# power pack



## vic2367 (Dec 27, 2012)

hey everyone
am looking for a power pack for my train around my christmas tree 

the circle is 4' , just got a bachman starter set , but am looking for something more powerful in case of expansion

what would anyone here recommend ?


----------



## Gramps (Feb 28, 2016)

The power pack with the starter set is adequate for that set. I don't know how big you want to expand but I had three seperate loops outdoors which I ran with a MRC Power G 10 Amp pack. It ran three trains at the same time.

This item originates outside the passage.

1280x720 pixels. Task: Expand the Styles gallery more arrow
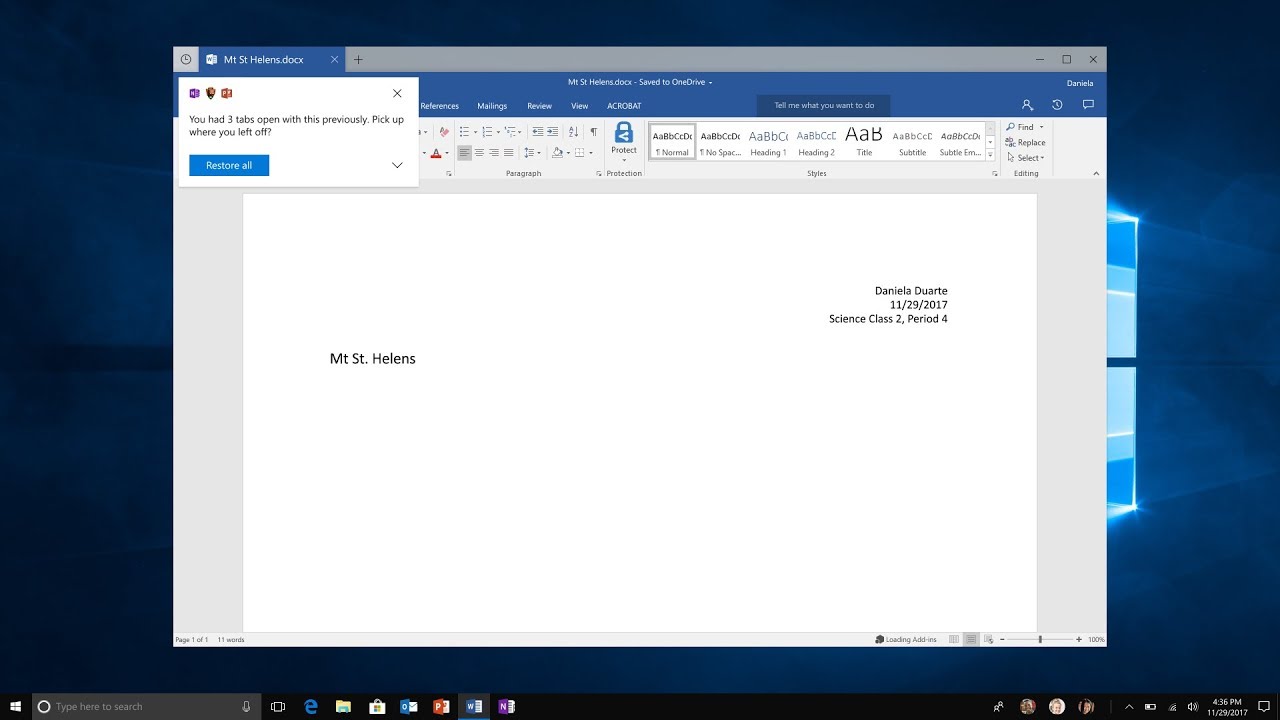click(990, 155)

Do a search for MRC power packs and see if anything else would work for you.


----------



## vic2367 (Dec 27, 2012)

thanks for the reply gramps .

but am trying to control the smoke from the throttle .
if thats possible 
my throttle and has forward/stop/reverse .
cant do anything else


----------



## Gramps (Feb 28, 2016)

Your OP was about a power pack, I'm not sure what your post about smoke from the throttle is about.


----------



## vic2367 (Dec 27, 2012)

im sorry ,im kinda confused 
im used to O scale , where the controller can make the smoke stack smokw

im assuming in G scale the smoke is controlled by a battery ?


----------



## Gramps (Feb 28, 2016)

I really don't know anything about smoking locos in G. I didn't have steamers but I have never heard of battery power controlling steam. Battery power was an alternative to track power. You have to plan how big you want to go to determine your power pack. If you stick with the Christmas tree circle you should be good.


----------